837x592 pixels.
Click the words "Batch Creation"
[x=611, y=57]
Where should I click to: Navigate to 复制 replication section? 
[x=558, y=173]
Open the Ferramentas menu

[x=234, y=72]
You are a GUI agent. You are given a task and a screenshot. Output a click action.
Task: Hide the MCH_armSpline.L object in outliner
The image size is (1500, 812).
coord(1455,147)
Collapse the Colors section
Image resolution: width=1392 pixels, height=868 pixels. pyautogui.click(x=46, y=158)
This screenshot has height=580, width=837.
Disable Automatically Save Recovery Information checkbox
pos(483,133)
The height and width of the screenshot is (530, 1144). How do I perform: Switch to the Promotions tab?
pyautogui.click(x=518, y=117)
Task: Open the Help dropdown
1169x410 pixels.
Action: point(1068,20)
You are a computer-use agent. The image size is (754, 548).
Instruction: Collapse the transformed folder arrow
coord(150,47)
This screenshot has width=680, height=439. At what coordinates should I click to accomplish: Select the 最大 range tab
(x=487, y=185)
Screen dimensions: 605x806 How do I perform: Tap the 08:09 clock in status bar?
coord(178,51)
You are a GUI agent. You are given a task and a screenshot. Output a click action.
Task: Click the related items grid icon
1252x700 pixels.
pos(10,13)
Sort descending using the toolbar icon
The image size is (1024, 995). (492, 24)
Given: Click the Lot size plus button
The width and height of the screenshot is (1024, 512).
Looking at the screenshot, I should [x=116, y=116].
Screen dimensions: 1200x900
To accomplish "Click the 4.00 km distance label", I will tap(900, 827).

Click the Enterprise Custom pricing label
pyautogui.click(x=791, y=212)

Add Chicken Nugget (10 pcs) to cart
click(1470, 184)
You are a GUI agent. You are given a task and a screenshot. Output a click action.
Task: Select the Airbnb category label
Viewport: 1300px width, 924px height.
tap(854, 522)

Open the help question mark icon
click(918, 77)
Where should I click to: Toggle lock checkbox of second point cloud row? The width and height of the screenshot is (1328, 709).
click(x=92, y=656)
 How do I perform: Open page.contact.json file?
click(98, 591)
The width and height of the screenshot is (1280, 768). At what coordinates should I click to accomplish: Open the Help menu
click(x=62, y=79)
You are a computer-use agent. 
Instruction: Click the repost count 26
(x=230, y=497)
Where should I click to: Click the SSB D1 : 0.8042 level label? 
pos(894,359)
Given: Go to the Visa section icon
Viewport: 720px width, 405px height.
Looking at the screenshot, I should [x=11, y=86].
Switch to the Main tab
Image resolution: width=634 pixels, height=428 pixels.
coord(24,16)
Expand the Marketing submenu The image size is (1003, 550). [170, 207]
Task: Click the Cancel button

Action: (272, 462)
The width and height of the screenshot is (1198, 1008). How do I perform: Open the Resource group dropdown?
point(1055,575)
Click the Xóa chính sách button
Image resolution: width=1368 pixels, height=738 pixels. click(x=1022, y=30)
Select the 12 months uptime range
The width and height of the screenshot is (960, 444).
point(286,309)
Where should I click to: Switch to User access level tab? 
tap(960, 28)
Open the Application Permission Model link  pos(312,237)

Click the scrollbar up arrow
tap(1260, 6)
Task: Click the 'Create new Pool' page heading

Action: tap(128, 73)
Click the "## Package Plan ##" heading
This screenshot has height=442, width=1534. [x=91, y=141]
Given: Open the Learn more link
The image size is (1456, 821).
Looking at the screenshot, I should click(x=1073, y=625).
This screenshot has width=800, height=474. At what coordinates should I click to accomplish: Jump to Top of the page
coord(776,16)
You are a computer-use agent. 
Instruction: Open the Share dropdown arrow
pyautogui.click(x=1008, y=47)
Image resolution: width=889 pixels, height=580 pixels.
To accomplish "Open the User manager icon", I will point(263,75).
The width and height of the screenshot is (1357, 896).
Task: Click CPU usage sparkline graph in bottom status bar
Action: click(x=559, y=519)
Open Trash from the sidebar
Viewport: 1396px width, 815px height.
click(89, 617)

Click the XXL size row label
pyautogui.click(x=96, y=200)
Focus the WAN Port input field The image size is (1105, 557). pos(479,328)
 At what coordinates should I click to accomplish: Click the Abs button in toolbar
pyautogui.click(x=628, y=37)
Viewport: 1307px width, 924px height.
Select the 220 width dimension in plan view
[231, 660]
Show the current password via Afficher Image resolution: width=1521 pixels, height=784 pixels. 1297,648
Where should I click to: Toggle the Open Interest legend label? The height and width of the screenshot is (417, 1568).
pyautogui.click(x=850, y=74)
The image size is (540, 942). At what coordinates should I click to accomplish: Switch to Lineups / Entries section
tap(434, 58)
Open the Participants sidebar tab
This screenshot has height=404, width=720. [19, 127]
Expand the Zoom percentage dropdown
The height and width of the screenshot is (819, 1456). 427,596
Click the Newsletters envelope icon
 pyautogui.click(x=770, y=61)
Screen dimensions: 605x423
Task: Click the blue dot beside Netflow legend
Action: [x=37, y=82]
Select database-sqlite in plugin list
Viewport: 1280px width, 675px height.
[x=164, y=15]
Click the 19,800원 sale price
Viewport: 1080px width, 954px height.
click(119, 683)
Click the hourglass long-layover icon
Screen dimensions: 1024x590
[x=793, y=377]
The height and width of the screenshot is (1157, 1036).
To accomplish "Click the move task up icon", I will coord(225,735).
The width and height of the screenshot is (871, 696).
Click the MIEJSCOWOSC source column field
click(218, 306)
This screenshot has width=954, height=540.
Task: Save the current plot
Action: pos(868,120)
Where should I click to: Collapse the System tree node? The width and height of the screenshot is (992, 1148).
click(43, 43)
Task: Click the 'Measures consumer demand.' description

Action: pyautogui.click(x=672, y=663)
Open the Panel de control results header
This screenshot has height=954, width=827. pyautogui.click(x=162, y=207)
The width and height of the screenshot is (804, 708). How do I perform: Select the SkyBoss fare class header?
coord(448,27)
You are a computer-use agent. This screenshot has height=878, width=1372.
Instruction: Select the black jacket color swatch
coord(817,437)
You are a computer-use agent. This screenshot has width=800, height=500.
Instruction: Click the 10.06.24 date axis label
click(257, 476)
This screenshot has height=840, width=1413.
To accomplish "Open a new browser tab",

== == ==

*Task:* Can you copy, word for word, the lines of the material above from the line containing "The width and height of the screenshot is (1198, 1008)." to the line containing "tap(960, 28)", both of those lines included?

*Reply:*
The width and height of the screenshot is (1198, 1008). How do I perform: Open the Resource group dropdown?
point(1055,575)
Click the Xóa chính sách button
Image resolution: width=1368 pixels, height=738 pixels. click(x=1022, y=30)
Select the 12 months uptime range
The width and height of the screenshot is (960, 444).
point(286,309)
Where should I click to: Switch to User access level tab? 
tap(960, 28)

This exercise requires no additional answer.